• FRAGMENTO DEL TEXTO
========================================================================

UNA AFRENTA A JUAN MANUEL DE ROSAS

Pacho O´Donnell

Hay un proyecto en la Legislatura capitalina de modificar el nombre de Juan Manuel de Rosas impuesto a una estación de subtes por el de “Juan Manuel de Rosas/ Villa Urquiza”. Se trata, claro está, de una afrenta a la memoria del Restaurador. Una más. Como si el paso de más de un siglo y medio de nuestra historia no hubiera sido suficiente para paliar el odio contra quien propuso una organización nacional antagónica a la liberal finalmente triunfante por las armas.
Lo que no puede discutírsele a Rosas es que él fue el formador del estado argentino. Tanto fue así que es durante su gobierno que comienza a hablarse de “República Argentina”. Y estos procesos históricos, a nivel mundial, han sido inevitablemente violentos y crueles. Para crear estado (“state-making”) siempre y en todas partes fue necesario arrasar con la autonomía de entidades feudales, de ciudades, de órdenes religiosas o, simplemente, de otras organizaciones políticas de base territorial que perdieron guerras con los “centros” que acabaron por imponer su dominio integrador en unidades mayores. 
Los Estados Unidos de Norteamérica solo logrará su constitución como estado luego de la sangrienta Guerra Civil.
Durante su gobierno las elites europeizadas del puerto, en parte emigrados a la Banda Oriental, no toleraban que a raíz del bloqueo de la armada francesa a Buenos Aires en 1838 estuviera en guerra nada menos que contra “su” Francia y que las calles porteñas ya no fueran testigo de sus paseos y de sus apasionadas discusiones sino que ahora las transitaban los plebeyos, los bárbaros mal entrazados, de apellidos sin relieve ni historia, de barbas desprolijas y vestimentas no “a la page”.

========================================================================

• DATOS PROPORCIONADOS

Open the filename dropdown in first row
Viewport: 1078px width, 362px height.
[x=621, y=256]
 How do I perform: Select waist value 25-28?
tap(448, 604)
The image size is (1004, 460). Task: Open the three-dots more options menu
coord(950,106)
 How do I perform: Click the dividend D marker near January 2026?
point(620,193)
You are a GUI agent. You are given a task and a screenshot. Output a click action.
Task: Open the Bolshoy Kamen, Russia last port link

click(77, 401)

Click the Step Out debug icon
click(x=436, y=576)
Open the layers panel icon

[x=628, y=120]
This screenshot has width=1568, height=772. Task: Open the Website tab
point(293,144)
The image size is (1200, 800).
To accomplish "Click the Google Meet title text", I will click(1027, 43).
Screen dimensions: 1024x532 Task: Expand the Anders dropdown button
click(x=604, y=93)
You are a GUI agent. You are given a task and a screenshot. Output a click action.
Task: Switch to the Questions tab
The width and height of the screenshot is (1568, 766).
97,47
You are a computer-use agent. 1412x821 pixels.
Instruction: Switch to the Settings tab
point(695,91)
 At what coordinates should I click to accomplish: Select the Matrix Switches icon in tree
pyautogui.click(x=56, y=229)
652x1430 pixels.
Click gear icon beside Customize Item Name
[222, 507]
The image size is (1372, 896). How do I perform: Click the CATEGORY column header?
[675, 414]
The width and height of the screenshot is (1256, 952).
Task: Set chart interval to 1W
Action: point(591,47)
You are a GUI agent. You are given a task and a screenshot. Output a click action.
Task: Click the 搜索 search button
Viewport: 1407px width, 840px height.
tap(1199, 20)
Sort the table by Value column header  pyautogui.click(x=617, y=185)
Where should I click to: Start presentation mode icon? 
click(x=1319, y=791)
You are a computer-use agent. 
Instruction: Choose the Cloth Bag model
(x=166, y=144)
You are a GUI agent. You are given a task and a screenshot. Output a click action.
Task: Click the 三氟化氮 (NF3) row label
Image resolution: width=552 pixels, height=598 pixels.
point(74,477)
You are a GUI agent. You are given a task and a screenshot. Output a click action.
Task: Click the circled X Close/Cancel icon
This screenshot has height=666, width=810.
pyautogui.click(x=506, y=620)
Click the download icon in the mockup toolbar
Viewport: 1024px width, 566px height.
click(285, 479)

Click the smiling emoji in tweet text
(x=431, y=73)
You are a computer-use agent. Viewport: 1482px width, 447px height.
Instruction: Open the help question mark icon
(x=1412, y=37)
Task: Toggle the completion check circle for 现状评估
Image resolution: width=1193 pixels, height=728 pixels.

========================================================================

• TAREA BREVE A
¿Podrías transcribir el fragmento del artículo sobre Rosas que comienza en "UNA AFRENTA A JUAN" y termina en "por las armas."?
• TAREA BREVE B
¿Puedes seguir escribiendo el artículo sobre Rosas a partir de su última oración?
Las entradas no hacen falta para resolver nada de esto.

• RESULTADO FINAL A
UNA AFRENTA A JUAN MANUEL DE ROSAS

Pacho O´Donnell

Hay un proyecto en la Legislatura capitalina de modificar el nombre de Juan Manuel de Rosas impuesto a una estación de subtes por el de “Juan Manuel de Rosas/ Villa Urquiza”. Se trata, claro está, de una afrenta a la memoria del Restaurador. Una más. Como si el paso de más de un siglo y medio de nuestra historia no hubiera sido suficiente para paliar el odio contra quien propuso una organización nacional antagónica a la liberal finalmente triunfante por las armas.

• RESULTADO FINAL B
Unitarios y “cismáticos”  llevaron su oposición a Rosas hasta extremos inconcebibles: “Los que cometieron aquel delito de leso americanismo” –confesará años después uno de ellos, con su habitual franqueza, Domingo Sarmiento-, “los que se echaron en brazos de la Francia para salvar la civilización europea, sus instituciones, hábitos e ideas en las orillas del Plata fueron los jóvenes; en una palabra, ¡fuimos nosotros!”. Está claro: de lo que se trataba era de salvar, en Argentina, “la civilización europea”  y no la soberanía nacional.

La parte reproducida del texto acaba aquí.